Outros papos
quinta-feira, 27 de setembro de 2012
Moacyr Félix
O Poema
Ou se vive por inteiro
ou pela metade a gente
escreve a vida
que não viveu.
E o papel em branco então serve
como serve ao prisioneiro
a parede branca do cárcere.
O que não foi é o ser que é
no poema, esse ato mágico
de uma chama que não se vê
tanto mais quanto ela queima
no ar de uma cela vazia
o homem que é posto em pé
sobre os mortos do seu dia.
Porque
Porque a poesia nunca está na soma
e sim no tempo que é maior que o tempo
da vida medida entre doze números,
o poeta está solto por dentro dos relógios
e movimenta ponteiros que ninguém vê e onde
o incomensurável brinca
com os raios de sol ou as finas gotas de chuva
sobre o passar das árvores e dos animais e dos homens.
O poeta está livre por dentro dos relógios
e o seu coração ali bate e bate e bate
lado a lado com todas as engrenagens do mundo.
O mistério, no entanto, é o jardineiro do seu sangue
exilado entre palavras que nunca foram proferidas.
Porque a poesia nunca está na soma
o poema tem um tempo próprio e voa
nas raízes do canto em que se asila
o silêncio ou a mais funda esperança
do primeiro homem que sonhou
pendurar uma estrela-d'alva nos roteiros
da infinita sombra em que as horas decidem
nascimento e morte no tempo do homem.
Porque a poesia nunca está na soma
o poeta está livre por dentro dos relógios.
Assim como o morto em suas memórias.
Sentimento Clássico
Pisados, os olhos com que pisaste
a soleira escura de minha face;
e por mais pontes que entre nós lançasse,
ao que de fato sou nunca chegaste.
Que distâncias lamento, e que contraste !

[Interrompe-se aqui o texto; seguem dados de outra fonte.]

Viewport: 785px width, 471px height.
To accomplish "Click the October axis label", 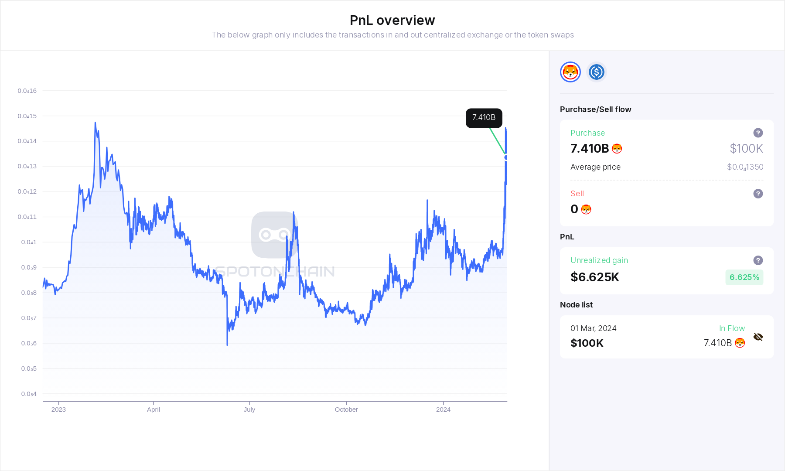I will (x=346, y=410).
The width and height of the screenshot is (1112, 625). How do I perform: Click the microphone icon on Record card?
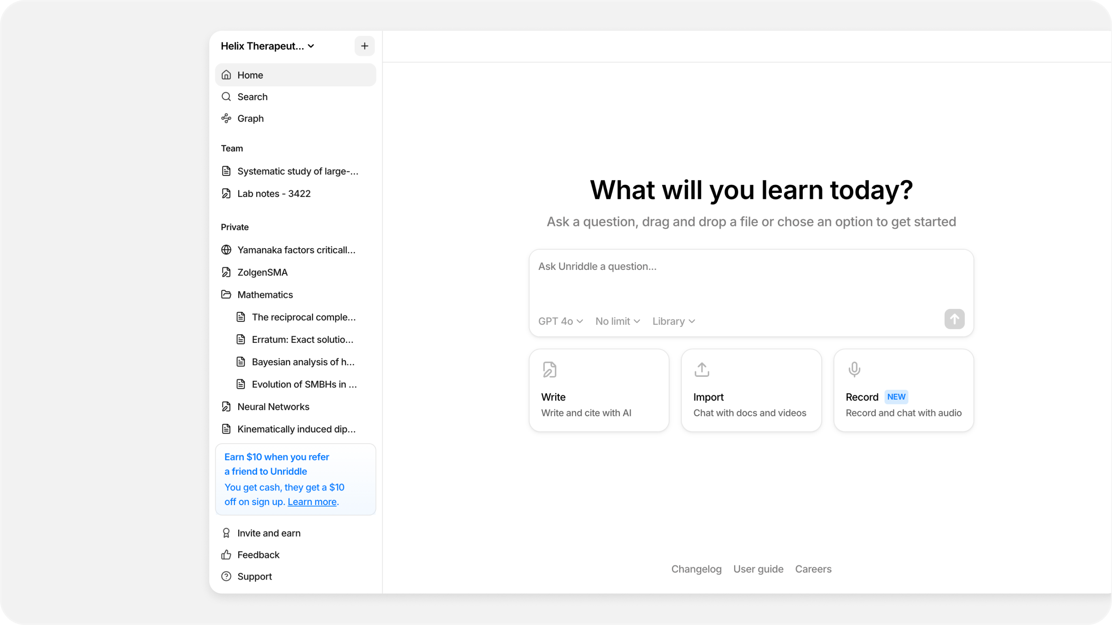854,369
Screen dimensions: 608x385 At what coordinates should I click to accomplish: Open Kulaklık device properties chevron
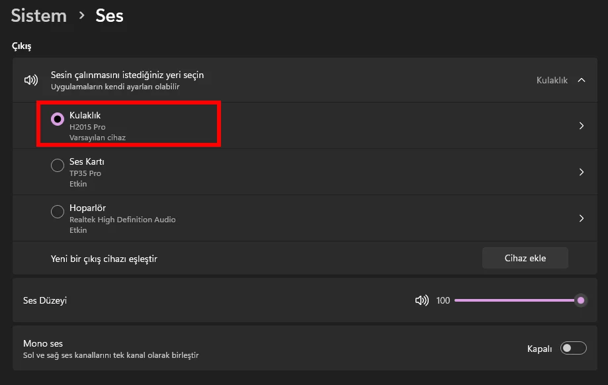click(582, 126)
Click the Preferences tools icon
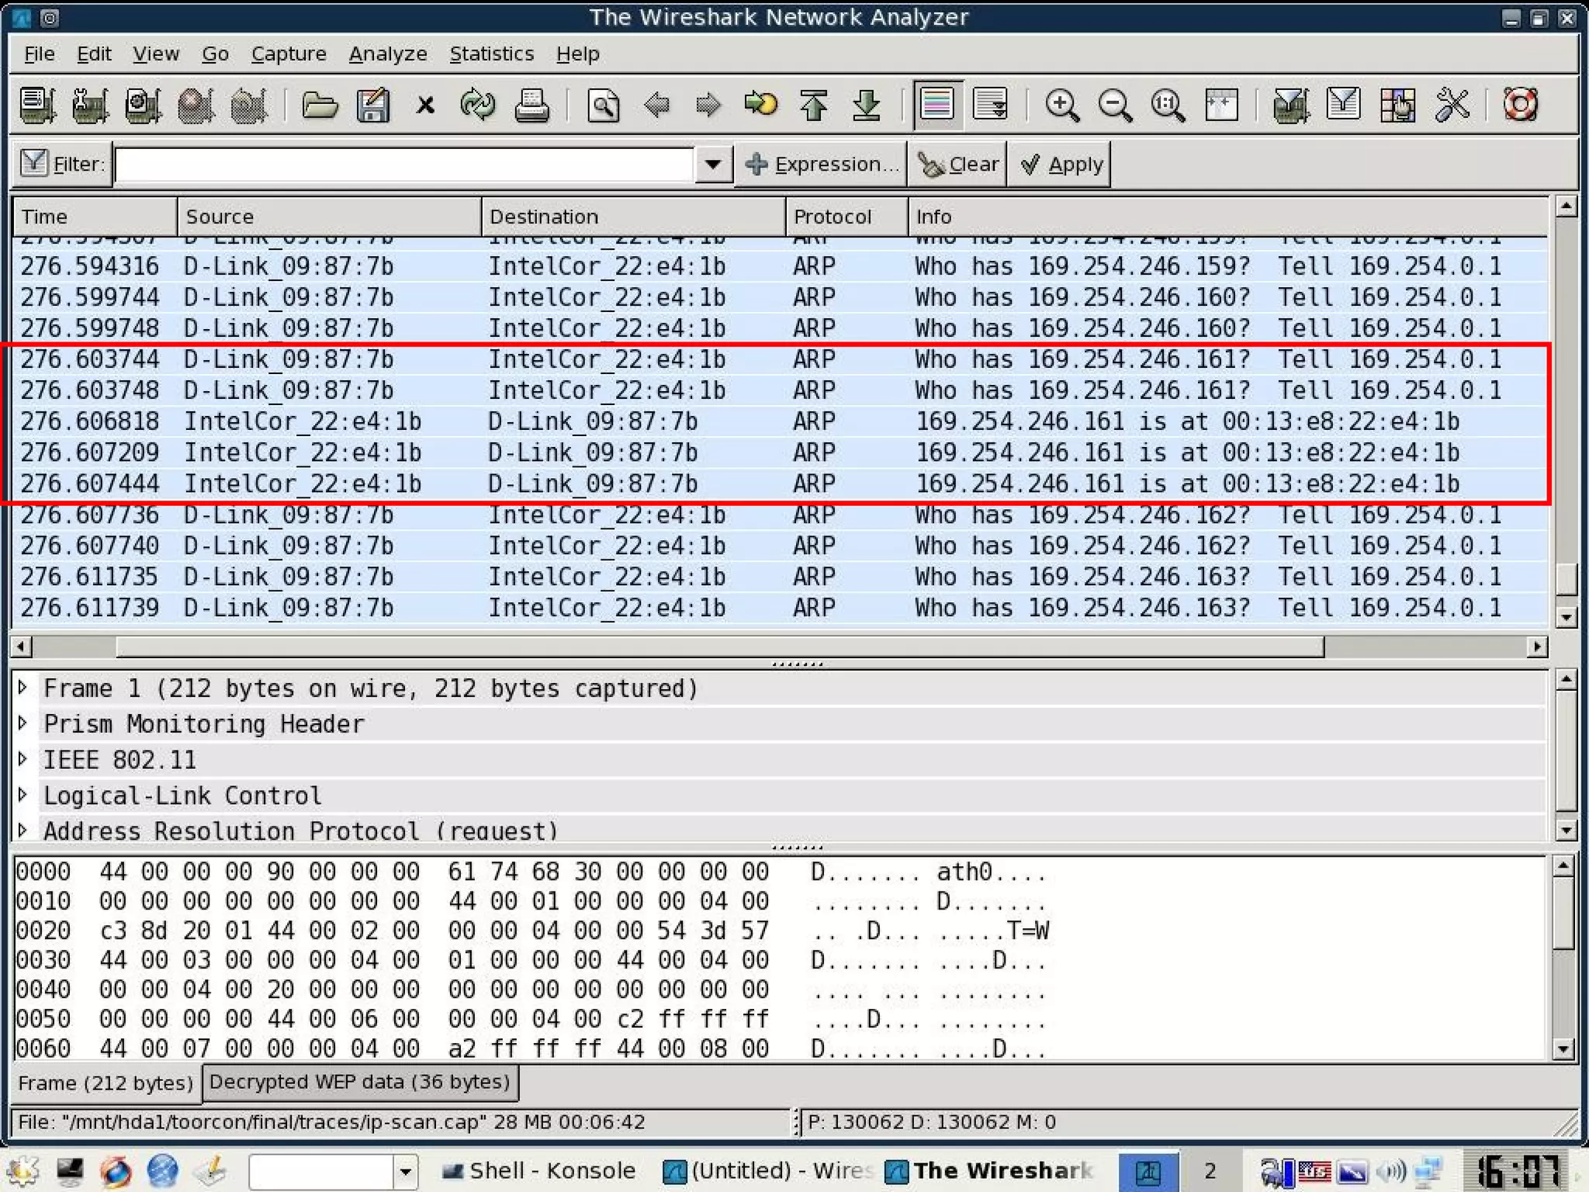The width and height of the screenshot is (1589, 1192). 1452,105
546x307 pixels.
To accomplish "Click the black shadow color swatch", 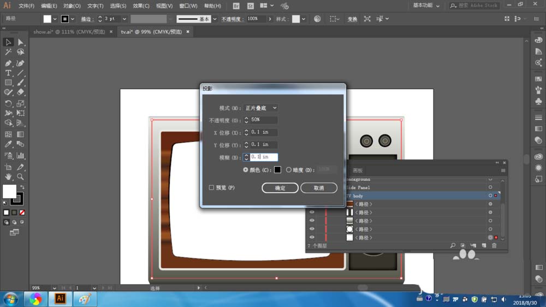I will pos(277,170).
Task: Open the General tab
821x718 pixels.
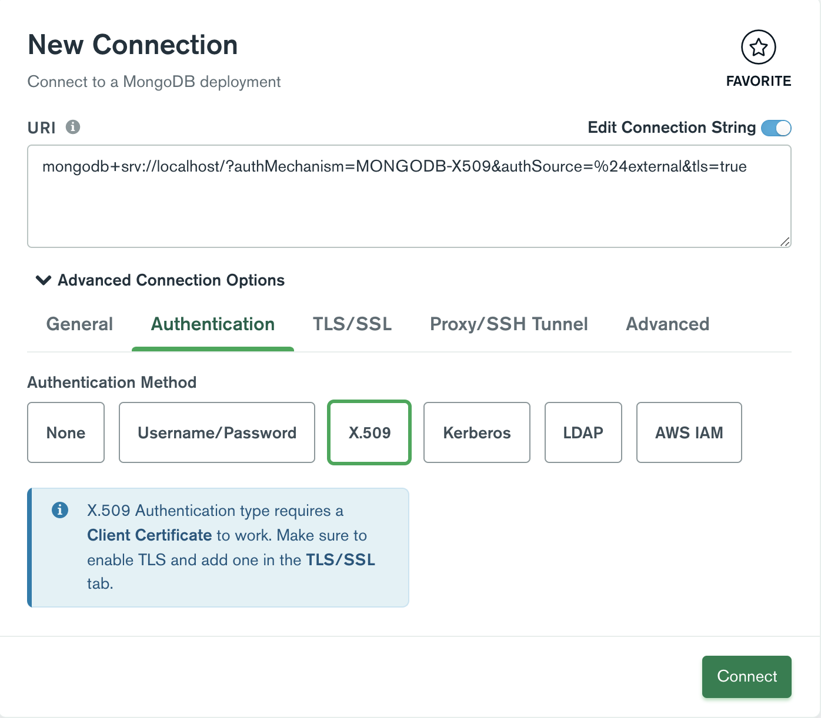Action: 79,324
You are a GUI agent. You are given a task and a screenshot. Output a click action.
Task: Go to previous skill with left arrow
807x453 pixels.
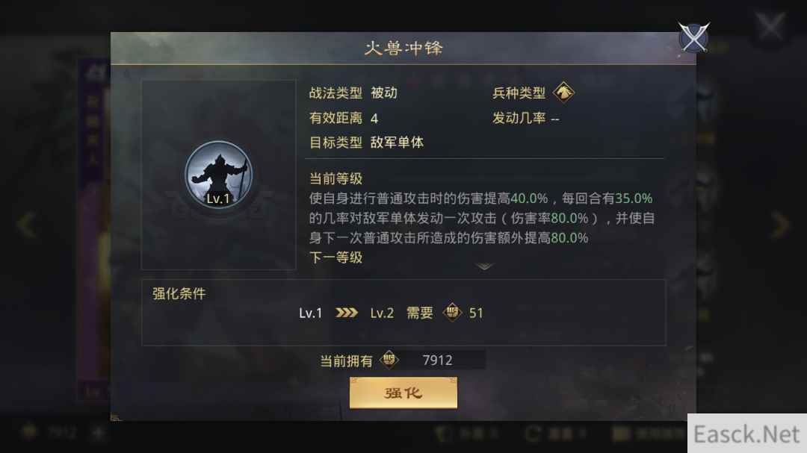[x=25, y=224]
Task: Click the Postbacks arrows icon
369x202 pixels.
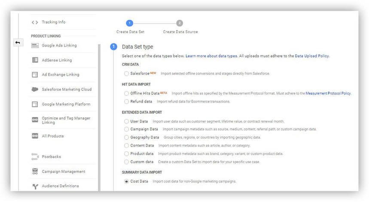Action: pos(35,157)
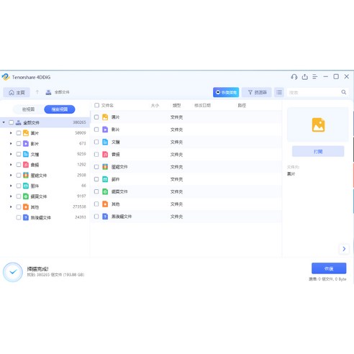Open the filter button in the toolbar
The width and height of the screenshot is (354, 354).
point(257,92)
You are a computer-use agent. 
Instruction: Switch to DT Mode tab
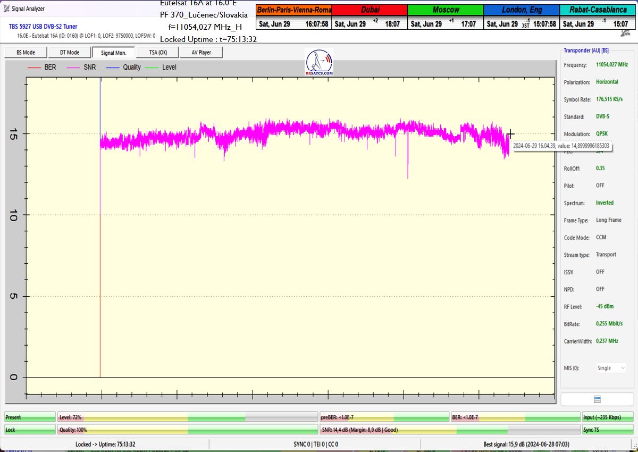pyautogui.click(x=69, y=53)
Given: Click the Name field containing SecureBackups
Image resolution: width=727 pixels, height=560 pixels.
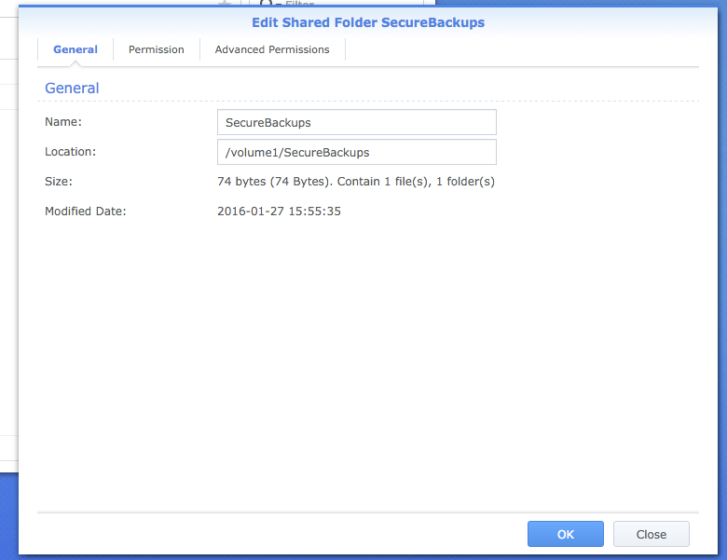Looking at the screenshot, I should point(356,122).
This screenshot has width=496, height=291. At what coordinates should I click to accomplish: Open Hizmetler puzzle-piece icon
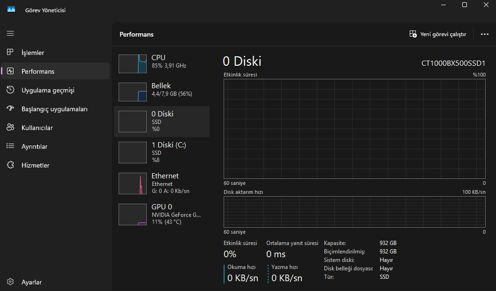(x=10, y=165)
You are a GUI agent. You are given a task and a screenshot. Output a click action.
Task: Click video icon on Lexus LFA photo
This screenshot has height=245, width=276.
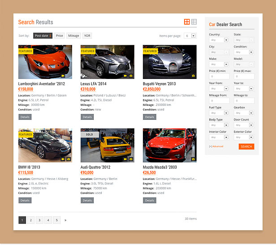point(125,76)
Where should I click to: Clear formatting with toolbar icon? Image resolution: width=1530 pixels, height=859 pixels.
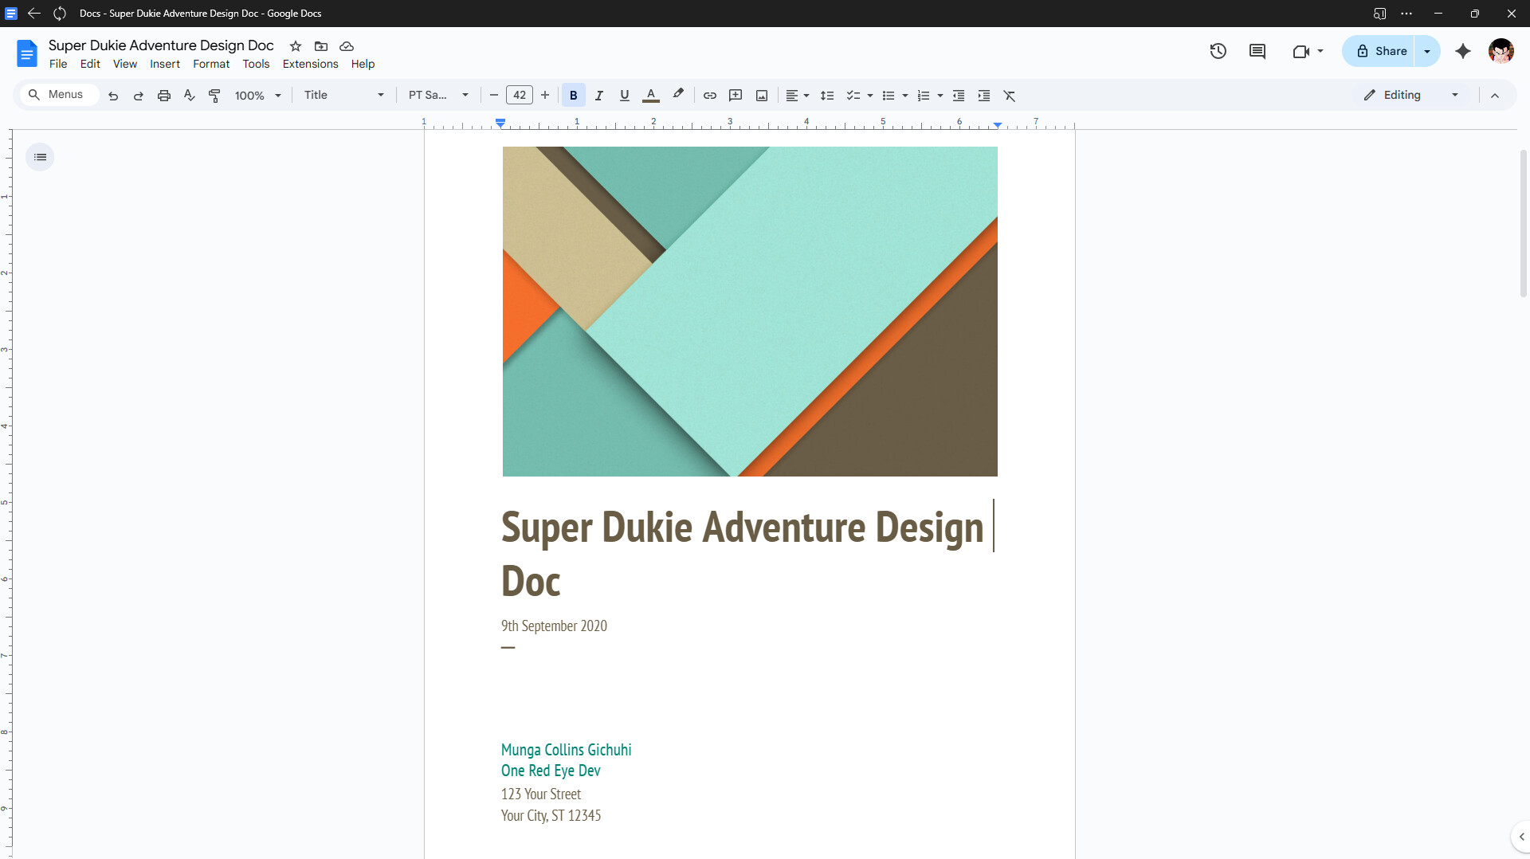1009,96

Gravando em cada ser o amor que nasce
não encontrei o amor que me encontrasse:
amaram sem me ver, como me amaste.
Tinha os olhos tristes como eu tenho,
e o pranto que eu te trouxe de onde venho
é o mesmo que te espera adonde vais.
Se a mesma sóbria dor em tudo pomos,
não vês o que me calo. E assim nós somos
o que não somos nem seremos mais.
Auto-Retrato
Certa vez, numa aventura estranha
fugi
do estreito túmulo em que me estorcia
para uma ampliação sem fim.
Quando voltei
e senti, de novo, ferindo-me, o peso dos grilhões,
então não mais sabia quem eu era.
E nunca mais soube quem eu sou.
Talvez a sombra triste de um sonho de poeta.
Talvez a misteriosa alma de uma estrela
a guardar ainda no profundo cerne
a ilógica saudade de um passado astral.